Dataset entries:
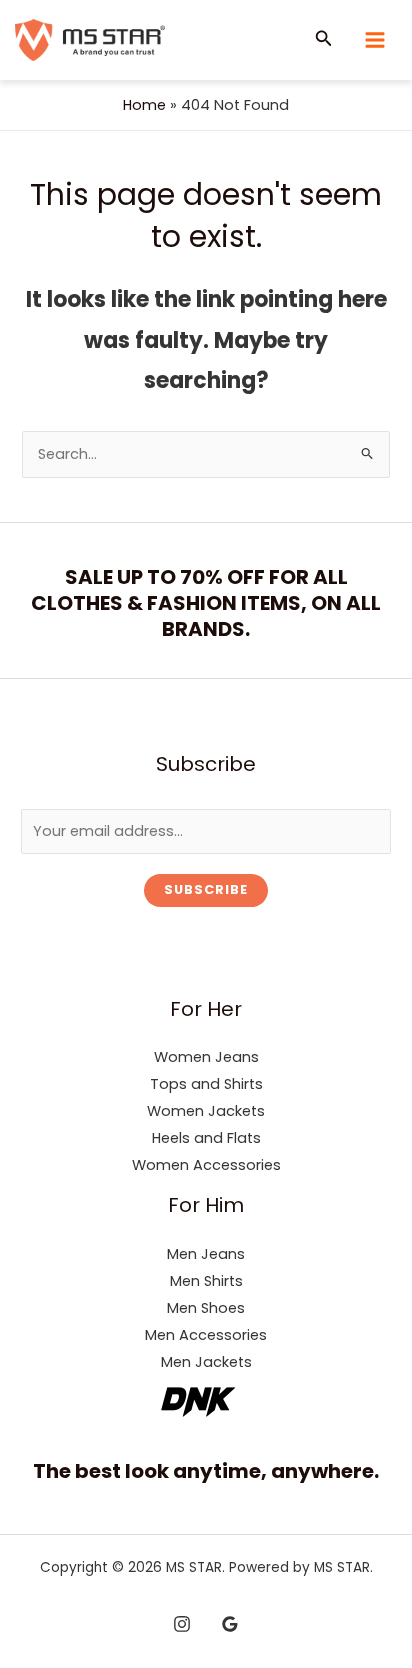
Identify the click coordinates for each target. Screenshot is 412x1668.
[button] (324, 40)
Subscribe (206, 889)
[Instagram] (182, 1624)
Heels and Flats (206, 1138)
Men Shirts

**AIM OF THE EXERCISE:**
Pictures stay out, but every record above is to be returned exactly.

**SOLUTION TO THIS PROBLEM:**
Identify the click coordinates for each target. Screenshot is 412x1668.
[button] (324, 40)
Subscribe (206, 889)
[Instagram] (182, 1624)
Heels and Flats (206, 1138)
Men Shirts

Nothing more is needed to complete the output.